Talk by Julie Harrison

Those who came to this talk by Julie Harrison in Kibworth Community Library on 20 April were given an enthralling account of the animals she and her husband Ian had encountered during their eight trips to the huge Kruger National Park in North East South Africa.

Their first visit Julie described as “life changing” and they have been returning whenever possible as the call of Africa is now clearly permanently in their ears.

Kruger Park has no fences

The Kruger Park covers an area of 19.485 square kilometres and has no fences to retain the animals other than the small ones around the camps where visitors stay. There are 2000 miles of roads and more dirt tracks. The best (and safest) way to view the wildlife is from an organised game drive, usually in an open jeep, with a driver and guide.

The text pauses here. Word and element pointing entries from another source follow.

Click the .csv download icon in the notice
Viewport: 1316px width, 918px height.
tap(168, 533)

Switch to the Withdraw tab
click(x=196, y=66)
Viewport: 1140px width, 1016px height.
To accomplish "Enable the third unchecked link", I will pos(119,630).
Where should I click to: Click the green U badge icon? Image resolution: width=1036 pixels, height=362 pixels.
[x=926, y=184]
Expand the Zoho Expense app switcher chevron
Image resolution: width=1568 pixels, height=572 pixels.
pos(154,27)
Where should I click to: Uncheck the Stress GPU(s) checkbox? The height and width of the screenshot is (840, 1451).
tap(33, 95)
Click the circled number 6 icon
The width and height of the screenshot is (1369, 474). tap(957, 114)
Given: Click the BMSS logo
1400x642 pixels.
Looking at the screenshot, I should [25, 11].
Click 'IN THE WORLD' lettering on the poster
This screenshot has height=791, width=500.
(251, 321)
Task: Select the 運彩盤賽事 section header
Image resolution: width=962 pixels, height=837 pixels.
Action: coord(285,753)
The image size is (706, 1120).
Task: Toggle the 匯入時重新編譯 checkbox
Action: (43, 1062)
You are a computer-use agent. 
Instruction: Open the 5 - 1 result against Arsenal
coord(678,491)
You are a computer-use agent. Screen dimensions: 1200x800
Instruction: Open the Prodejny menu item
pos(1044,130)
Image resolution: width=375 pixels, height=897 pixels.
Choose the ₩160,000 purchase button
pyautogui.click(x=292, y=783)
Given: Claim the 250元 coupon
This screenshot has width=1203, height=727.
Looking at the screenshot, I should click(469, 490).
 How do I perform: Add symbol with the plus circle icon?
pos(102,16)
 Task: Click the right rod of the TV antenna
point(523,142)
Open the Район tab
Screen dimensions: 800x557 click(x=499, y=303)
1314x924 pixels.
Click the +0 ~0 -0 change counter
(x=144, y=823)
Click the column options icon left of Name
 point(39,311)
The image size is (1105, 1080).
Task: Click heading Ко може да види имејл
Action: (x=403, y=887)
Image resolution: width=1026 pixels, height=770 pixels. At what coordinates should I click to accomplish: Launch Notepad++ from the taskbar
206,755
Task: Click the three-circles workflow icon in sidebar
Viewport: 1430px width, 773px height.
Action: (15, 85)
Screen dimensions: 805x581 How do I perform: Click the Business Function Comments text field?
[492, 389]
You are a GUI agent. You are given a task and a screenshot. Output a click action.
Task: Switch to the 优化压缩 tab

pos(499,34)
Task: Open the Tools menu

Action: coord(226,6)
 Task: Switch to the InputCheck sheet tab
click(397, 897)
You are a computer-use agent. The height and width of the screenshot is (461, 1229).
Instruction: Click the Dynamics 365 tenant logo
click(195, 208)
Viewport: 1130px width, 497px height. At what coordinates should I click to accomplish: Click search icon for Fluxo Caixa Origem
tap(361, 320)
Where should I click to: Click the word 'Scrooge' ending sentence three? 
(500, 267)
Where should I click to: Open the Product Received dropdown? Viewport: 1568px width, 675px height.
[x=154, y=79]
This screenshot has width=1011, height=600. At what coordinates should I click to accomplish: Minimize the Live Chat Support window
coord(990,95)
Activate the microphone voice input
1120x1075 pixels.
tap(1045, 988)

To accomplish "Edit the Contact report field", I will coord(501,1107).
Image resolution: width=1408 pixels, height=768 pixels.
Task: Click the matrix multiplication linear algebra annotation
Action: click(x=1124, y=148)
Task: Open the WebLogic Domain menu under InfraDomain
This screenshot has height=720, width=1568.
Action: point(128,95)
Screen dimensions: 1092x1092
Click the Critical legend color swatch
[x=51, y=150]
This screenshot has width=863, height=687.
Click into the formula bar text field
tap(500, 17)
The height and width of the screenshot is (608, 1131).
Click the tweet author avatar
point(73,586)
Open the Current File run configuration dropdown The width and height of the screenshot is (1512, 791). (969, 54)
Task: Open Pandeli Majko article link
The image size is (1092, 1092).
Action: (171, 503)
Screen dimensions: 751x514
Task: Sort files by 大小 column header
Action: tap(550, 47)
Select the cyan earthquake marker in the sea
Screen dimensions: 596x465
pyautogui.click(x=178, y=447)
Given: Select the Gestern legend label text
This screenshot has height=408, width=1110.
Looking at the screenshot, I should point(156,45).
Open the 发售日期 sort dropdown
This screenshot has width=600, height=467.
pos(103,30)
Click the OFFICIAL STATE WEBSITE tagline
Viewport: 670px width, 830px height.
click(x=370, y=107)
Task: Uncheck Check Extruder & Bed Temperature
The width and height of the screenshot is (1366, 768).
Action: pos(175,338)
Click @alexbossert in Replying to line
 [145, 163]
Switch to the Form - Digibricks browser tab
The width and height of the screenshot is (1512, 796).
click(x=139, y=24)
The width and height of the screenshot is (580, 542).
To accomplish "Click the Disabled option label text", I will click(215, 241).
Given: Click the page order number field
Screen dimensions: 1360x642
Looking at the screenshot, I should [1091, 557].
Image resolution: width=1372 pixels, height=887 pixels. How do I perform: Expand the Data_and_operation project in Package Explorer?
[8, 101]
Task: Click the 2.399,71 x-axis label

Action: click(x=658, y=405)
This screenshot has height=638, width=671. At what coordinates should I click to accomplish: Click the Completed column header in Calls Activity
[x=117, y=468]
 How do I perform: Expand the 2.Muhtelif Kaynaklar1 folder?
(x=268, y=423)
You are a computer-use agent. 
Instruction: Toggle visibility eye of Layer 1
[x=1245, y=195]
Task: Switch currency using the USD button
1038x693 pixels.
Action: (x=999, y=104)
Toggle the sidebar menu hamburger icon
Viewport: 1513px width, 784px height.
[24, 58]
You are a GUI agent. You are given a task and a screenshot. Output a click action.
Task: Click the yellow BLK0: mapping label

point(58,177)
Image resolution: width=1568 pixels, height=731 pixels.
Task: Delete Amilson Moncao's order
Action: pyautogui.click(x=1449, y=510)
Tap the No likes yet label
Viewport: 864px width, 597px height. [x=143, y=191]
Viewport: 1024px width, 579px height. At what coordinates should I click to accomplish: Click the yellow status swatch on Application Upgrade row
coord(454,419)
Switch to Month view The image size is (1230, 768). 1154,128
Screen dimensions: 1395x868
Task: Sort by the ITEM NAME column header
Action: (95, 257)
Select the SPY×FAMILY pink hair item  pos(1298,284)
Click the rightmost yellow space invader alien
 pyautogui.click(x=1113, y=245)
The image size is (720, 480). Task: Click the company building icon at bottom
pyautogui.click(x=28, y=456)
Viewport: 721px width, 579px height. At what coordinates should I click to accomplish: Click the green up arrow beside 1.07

Ian and Julie had taken many of these drives and showed us marvellous photos of the big five animals ie buffalo, elephant, rhino, lion and leopard. Some animals had put in very close appearances and we were able to hear the deep bass rumble recorded from nearby elephants communicating with each other.

Close up of a lion

Although the sheer darkness at night in the Kruger is almost unimaginable in this country, they nevertheless were still able to see many animals, including a very close lion. Julie’s photo of this encounter is quite stunning, not least for her courage in staying close enough to take it!

Leopard is favourite

Julie’s own favourite is the leopard which is usually solitary but we saw some beautiful pictures of a leopard family and some reclining in trees with their kill.

An interesting fact about the rhino is that the name white rhino is a misnomer. It actually means wide not white and refers to the broad upper lip which facilitates a different diet from that of the black rhino. Both species are seriously under threat as numbers have diminished rapidly in recent times.

Buffalo remain the most dangerous

Surprisingly the enormous buffalo is deemed the most dangerous of the big five, due to its ability to charge at 30 mph. The honey badger apparently is the fiercest animal. It is also resistant to the venom of the black mamba which is deadly for most other species including humans.

Hippos kill 500 people a year and of the reptiles, the puff adder causes most deaths since it is easily trodden on, being slow to move out of the way.

Julie recounted several incidents of fairly narrow escapes involving elephants, lions, snakes and more.

She was however keen to point out that these incidents were rare and the guides are so experienced they know how to back away from potential trouble very quickly.

There were so many glorious photos taken by both Ian and Julie. The colourful bird life was extraordinary as were the landscape views they used to close this fascinating and engaging talk.

I couldn’t help admiring their enthusiasm, their clearly love for wildlife in all its forms and also their bravery in exposing themselves to hair raising situations on occasion but going back repeatedly for more. They explained that once you have heard the call of the African fish eagle, you simply have to go back and several members of the audience agreed.

Afterwards a delicious selection of cakes was served with tea and Monica, Suzy, Julie and Ian were thanked for providing us with a most interesting and memorable afternoon.